As exigências e o comportamento impostos pela fiscalização do município estariam inviabilizando negócios da agricultura familiar no interior de Caxias do Sul e causando revolta entre os produtores. Dados extra-oficiais indicam que, das cerca de 100 agroindústrias de origem animal existentes desde 1999, mais de 70 já teriam fechado as portas nos últimos anos. Informações de fontes da Secretaria Municipal da Agricultura, Pecuária e Abastecimento (Smapa) revelam que apenas 26 estariam em funcionamento — ou menos de 30%. Mesmo assim, parte delas em processo de adequação e, por enquanto, impedidas de produzir e comercializar seus produtos. No ramo das queijarias, de 20 estabelecimentos, apenas duas ainda estão no mercado — ou 10%.

Dados fornecidos:
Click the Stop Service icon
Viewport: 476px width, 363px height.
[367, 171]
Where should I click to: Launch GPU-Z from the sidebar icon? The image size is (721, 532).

Tarefa:
Responda com base no texto sobre as agroindústrias de Caxias do Sul:
(a) Quantas agroindústrias de origem animal existiam desde 1999?
(b) Segundo fontes da Smapa, quantas estariam em funcionamento?
(c) Das 20 queijarias, quantas ainda estão no mercado?

Resposta:
(a) Cerca de 100.
(b) Apenas 26, ou menos de 30%.
(c) Apenas duas, ou 10%.